What you need to do
Output, word for word, the lines of this listing that fall between the line with "Open the Action menu" and the line with "Select the Employee", counting both of those lines, and no others.

Extracted entries
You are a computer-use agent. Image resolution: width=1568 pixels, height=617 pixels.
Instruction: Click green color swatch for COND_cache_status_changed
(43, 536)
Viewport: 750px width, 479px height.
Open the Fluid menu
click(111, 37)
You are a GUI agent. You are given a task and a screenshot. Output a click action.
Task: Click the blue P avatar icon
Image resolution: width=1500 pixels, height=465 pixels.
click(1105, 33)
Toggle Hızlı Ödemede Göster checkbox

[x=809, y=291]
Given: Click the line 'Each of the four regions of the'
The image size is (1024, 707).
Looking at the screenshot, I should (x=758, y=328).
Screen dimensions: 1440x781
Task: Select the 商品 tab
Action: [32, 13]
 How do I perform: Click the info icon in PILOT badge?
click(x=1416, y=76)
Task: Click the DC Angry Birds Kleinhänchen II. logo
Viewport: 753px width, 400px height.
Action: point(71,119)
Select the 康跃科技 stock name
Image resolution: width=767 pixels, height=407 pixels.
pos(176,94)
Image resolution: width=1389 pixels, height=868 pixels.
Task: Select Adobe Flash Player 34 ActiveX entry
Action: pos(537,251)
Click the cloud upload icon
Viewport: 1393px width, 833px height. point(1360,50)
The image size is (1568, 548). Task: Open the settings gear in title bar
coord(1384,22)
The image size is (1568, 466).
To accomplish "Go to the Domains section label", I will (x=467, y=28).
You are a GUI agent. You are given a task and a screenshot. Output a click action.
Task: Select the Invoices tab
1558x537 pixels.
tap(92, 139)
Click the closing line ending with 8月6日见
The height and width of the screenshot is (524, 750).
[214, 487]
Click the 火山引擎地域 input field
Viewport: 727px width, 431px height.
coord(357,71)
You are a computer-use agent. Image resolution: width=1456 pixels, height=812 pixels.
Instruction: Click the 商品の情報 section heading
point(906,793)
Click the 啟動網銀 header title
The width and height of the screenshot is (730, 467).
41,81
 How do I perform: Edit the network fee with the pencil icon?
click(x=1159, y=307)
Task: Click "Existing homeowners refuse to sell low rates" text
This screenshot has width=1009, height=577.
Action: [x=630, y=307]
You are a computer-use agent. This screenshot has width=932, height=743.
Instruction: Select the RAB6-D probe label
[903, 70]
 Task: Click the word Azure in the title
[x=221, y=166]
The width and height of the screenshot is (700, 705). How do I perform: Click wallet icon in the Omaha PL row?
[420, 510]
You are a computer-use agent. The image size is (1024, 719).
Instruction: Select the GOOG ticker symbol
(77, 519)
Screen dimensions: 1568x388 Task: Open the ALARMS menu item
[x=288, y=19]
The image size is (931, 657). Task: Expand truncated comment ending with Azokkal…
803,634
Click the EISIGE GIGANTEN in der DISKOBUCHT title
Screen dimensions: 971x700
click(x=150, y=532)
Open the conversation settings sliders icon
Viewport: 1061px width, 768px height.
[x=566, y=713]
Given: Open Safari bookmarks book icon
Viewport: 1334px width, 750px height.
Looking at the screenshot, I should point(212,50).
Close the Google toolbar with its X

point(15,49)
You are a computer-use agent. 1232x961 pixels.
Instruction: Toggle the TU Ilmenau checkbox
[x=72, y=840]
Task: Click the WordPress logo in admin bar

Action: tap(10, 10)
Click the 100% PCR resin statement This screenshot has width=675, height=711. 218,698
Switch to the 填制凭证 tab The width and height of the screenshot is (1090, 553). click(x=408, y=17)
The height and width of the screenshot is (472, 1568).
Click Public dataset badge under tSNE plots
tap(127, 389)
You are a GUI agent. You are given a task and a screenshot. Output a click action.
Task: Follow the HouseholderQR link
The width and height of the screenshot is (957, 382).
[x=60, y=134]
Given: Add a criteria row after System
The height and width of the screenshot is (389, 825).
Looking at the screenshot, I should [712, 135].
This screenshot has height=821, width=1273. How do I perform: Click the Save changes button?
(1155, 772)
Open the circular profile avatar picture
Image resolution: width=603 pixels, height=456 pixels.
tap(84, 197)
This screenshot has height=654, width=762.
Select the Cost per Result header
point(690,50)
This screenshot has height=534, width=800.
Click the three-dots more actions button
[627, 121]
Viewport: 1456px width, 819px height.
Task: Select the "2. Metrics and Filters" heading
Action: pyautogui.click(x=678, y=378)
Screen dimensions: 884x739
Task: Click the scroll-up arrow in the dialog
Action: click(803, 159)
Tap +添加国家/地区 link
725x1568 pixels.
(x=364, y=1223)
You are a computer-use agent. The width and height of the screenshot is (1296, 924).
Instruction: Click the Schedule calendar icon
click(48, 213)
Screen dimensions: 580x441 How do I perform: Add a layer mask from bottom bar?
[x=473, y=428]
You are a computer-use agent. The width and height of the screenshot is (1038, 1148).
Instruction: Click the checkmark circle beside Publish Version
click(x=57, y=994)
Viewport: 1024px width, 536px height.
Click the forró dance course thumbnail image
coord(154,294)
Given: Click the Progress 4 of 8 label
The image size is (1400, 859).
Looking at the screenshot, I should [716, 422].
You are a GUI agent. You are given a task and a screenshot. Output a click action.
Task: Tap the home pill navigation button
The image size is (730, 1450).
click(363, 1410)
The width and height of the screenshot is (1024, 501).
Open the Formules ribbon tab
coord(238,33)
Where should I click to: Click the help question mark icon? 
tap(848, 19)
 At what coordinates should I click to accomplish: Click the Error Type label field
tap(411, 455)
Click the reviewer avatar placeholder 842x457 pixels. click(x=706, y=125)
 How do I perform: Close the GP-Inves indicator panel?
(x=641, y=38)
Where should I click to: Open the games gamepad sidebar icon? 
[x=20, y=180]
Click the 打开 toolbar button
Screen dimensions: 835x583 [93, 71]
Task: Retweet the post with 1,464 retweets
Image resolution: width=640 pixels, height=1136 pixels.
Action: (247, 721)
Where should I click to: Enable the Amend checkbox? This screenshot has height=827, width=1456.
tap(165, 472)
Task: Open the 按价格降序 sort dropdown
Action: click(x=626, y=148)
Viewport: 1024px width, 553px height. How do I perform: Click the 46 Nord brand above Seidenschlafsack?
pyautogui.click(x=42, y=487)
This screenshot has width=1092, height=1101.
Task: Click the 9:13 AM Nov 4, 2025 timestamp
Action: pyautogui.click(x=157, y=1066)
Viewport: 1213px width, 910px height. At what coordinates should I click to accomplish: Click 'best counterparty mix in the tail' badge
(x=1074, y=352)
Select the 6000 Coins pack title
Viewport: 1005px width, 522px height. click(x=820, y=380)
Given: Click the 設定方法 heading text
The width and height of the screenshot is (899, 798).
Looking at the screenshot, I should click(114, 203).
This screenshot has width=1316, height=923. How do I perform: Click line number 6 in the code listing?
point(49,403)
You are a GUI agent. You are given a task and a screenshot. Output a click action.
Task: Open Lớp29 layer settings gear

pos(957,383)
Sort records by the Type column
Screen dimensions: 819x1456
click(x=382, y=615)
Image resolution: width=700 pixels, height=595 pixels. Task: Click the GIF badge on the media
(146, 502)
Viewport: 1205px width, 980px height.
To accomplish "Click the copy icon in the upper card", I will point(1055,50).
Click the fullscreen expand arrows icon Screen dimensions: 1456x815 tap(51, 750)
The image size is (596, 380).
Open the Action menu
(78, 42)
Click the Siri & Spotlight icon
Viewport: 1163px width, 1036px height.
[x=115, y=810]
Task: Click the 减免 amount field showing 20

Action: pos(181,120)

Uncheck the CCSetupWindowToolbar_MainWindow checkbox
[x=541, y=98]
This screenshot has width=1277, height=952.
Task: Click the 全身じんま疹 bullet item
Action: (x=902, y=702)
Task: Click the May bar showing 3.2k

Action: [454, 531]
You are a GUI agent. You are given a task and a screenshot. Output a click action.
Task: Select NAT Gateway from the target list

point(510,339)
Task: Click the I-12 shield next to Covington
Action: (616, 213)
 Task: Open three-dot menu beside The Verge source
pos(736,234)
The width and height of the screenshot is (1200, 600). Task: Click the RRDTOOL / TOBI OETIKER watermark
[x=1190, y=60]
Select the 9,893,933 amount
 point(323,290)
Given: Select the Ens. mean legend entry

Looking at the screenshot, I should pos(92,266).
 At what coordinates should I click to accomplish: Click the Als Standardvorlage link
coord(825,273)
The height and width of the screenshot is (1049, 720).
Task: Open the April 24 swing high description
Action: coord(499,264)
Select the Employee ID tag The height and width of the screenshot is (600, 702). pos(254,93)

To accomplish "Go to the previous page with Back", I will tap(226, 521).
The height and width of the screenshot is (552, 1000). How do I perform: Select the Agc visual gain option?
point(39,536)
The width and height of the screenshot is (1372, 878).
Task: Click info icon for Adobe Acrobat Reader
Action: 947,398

Answer for the task
Open the Action menu
(78, 42)
Click the Siri & Spotlight icon
Viewport: 1163px width, 1036px height.
[x=115, y=810]
Task: Click the 减免 amount field showing 20

Action: pos(181,120)

Uncheck the CCSetupWindowToolbar_MainWindow checkbox
[x=541, y=98]
This screenshot has width=1277, height=952.
Task: Click the 全身じんま疹 bullet item
Action: (x=902, y=702)
Task: Click the May bar showing 3.2k

Action: [454, 531]
You are a GUI agent. You are given a task and a screenshot. Output a click action.
Task: Select NAT Gateway from the target list

point(510,339)
Task: Click the I-12 shield next to Covington
Action: (616, 213)
 Task: Open three-dot menu beside The Verge source
pos(736,234)
The width and height of the screenshot is (1200, 600). Task: Click the RRDTOOL / TOBI OETIKER watermark
[x=1190, y=60]
Select the 9,893,933 amount
 point(323,290)
Given: Select the Ens. mean legend entry

Looking at the screenshot, I should pos(92,266).
 At what coordinates should I click to accomplish: Click the Als Standardvorlage link
coord(825,273)
The height and width of the screenshot is (1049, 720).
Task: Open the April 24 swing high description
Action: coord(499,264)
Select the Employee ID tag The height and width of the screenshot is (600, 702). pos(254,93)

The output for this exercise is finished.